## PARTS OF THE EXERCISE
1: For each statement (a), (b), and (c), decide whether it agrees with the passage on Genesis and archeology. Answer yes or no and quote the exact words of the passage that decide it.
(a) Sumer was known outside the Bible long before about 100 years ago.
(b) Exact dates can be given for the events in this part of Genesis.
(c) Ut-Napishtim sends out birds to look for land.
2: In the passage on Genesis and archeology, what name does the Bible give to Sumer?
3: Pick up the passage on Genesis and archeology where it stops and continue it.

## PASSAGE PROVIDED
>>>

Prepare Ye the Way
Before 2000 BC
The creation and the establishment of civilization are described in the first few chapters of Genesis.
Archeology also gives us a history of that time in a clutter of broken pots, ancient graves and walls, and some precious written documents. Exact dates cannot be given for the events recorded in this part of Genesis. However, archeology has been able to illuminate those distant years and shed some further light on the events described in the Bible.
Eden itself is located as being "to the east" (from Jerusalem where the Bible was being put in written form 3,000 years ago) bordered by the Euphrates, the Tigris, and two rivers we cannot identify with certainty. This is the venerable land of Mesopotamia ("Between-the-Rivers") on whose margins agriculture was developed 10-12,000 years ago and which cradled the first civilization, Sumer (Shinar in the Bible).
The Bible is history which was handed down as oral tradition for many centuries before it was recorded in writing. It has been an extremely helpful guide for modern archeologists to the very ancient world. Sumer was unknown outside of Biblical references until about 100 years ago, when it began to be unearthed from the sands which had covered it for millennia.
There is much which indicates that the accounts of Genesis and the legends of Mesopotamia are rooted in a common heritage. Yet the Biblical writers understood and told of their past in a distinctive way which is utterly different from the polytheistic myths handed down in Babylon. The Patriarchs preserved this unique understanding of their history as they journeyed through Canaan into Egypt and, as the Israelites, back again.
For instance, the story of Noah is very like the tale of Ut-Napishtim. This Mesopotamian hero survives a great flood brought on by heavenly wrath which destroys everyone but him and his family. He is given warning in time to build a boat in which to ride out the storm. At its end he sends out birds to look for land, coming to rest at last in the mountains where he makes a thankful sacrifice.

<<<

## GIVEN INFORMATION
>>>

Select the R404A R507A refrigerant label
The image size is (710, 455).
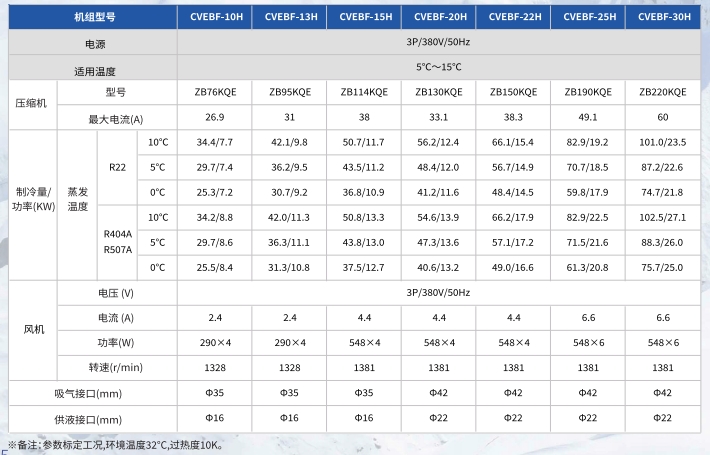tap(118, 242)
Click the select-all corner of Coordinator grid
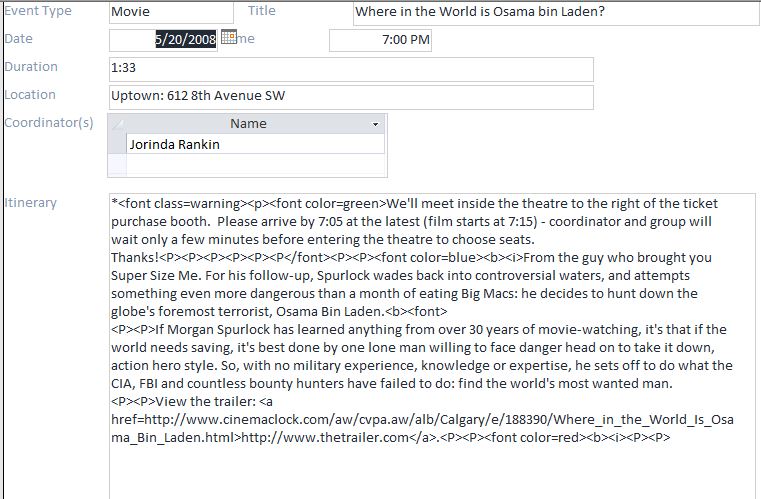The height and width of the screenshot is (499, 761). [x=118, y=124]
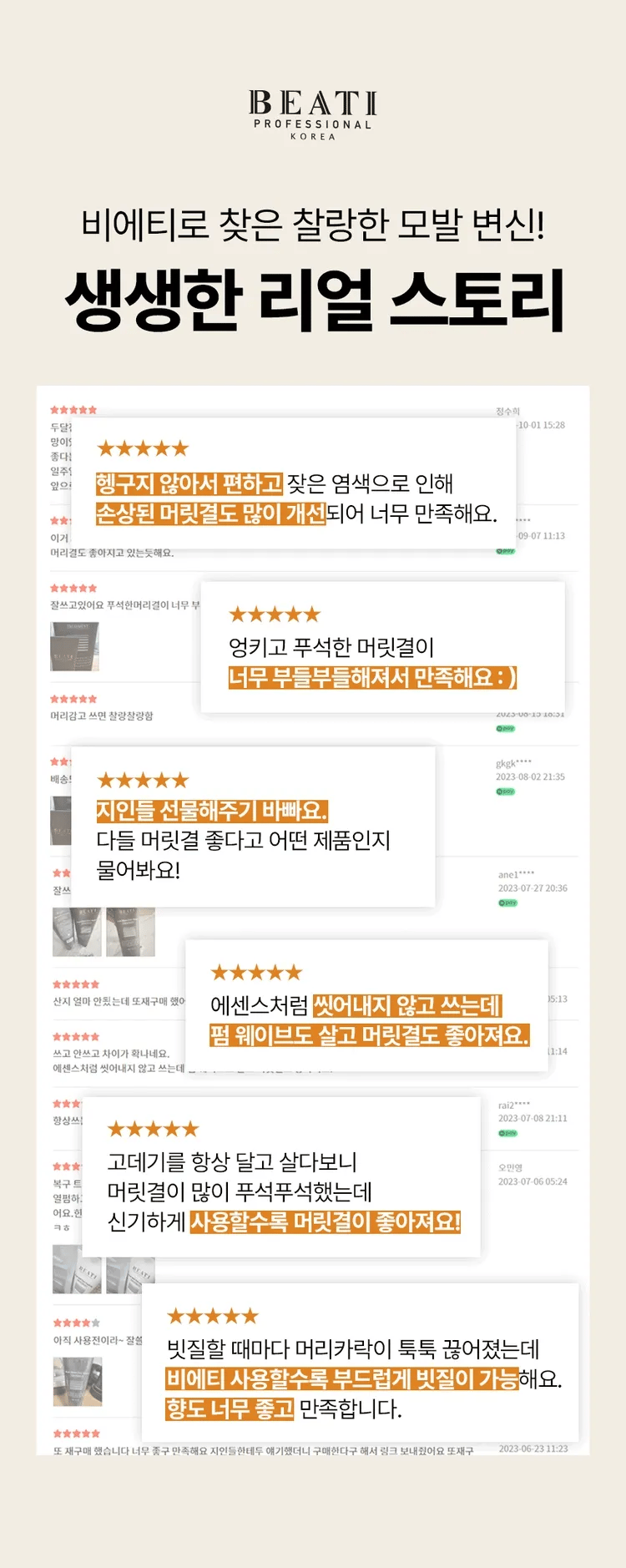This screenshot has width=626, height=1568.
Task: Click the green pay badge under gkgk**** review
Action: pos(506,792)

<<<
>>>

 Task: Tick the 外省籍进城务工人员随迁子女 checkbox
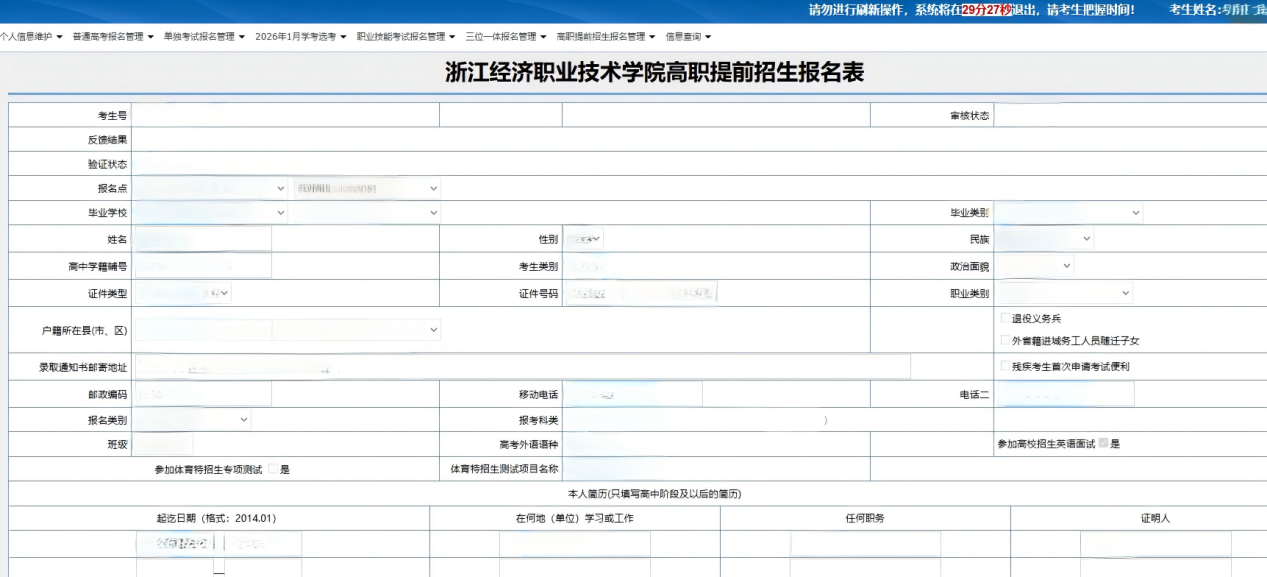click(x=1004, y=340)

<<<

## EXPECTED RESULTS
1:
(a) No: "Sumer was unknown outside of Biblical references until about 100 years ago"
(b) No: "Exact dates cannot be given for the events recorded in this part of Genesis."
(c) Yes: "At its end he sends out birds to look for land"

2: Shinar

3:
Similarity to this story makes it clear that the Biblical account also grew out of ancient Mesopotamian events.
Still, there are vital differences between the two versions of pre-history. For instance, the pagan legend tells of gods so starved for lack of sacrifices that they cluster over the smoke "like flies". How different is the God of the Bible, independent of man!
Another Mesopotamian reference is to the Tower of Babel. Sumerian temples were built on a huge base, like a stepped pyramid, called a ziggarut. The greatest of these were centuries in the building.
Biblical records and archeology have combined to sort out the complicated movements of peoples through the Fertile Crescent over the centuries. Genesis describes the origins and relationships of many cultural and tribal groups. The historical and geographical distribution of people which archeologists have been able to trace parallels this record.
Noah’s sons Shem, Ham and Japheth are associated with the great language groups of the area: Semitic, Hamitic (Egypt, north and south Africa), and Indo-European, the tongue spoken in the second millennium by most of the inhabitants of Europe. Major groups within the Semitic area of influence take their names from the sons of Shem.
One of these Semitic descendants is Eber, who gives his name to the Hebrew-speaking people. To one of his descendants, Abraham, the Jews trace their ancestry and that of the peoples closely related to them.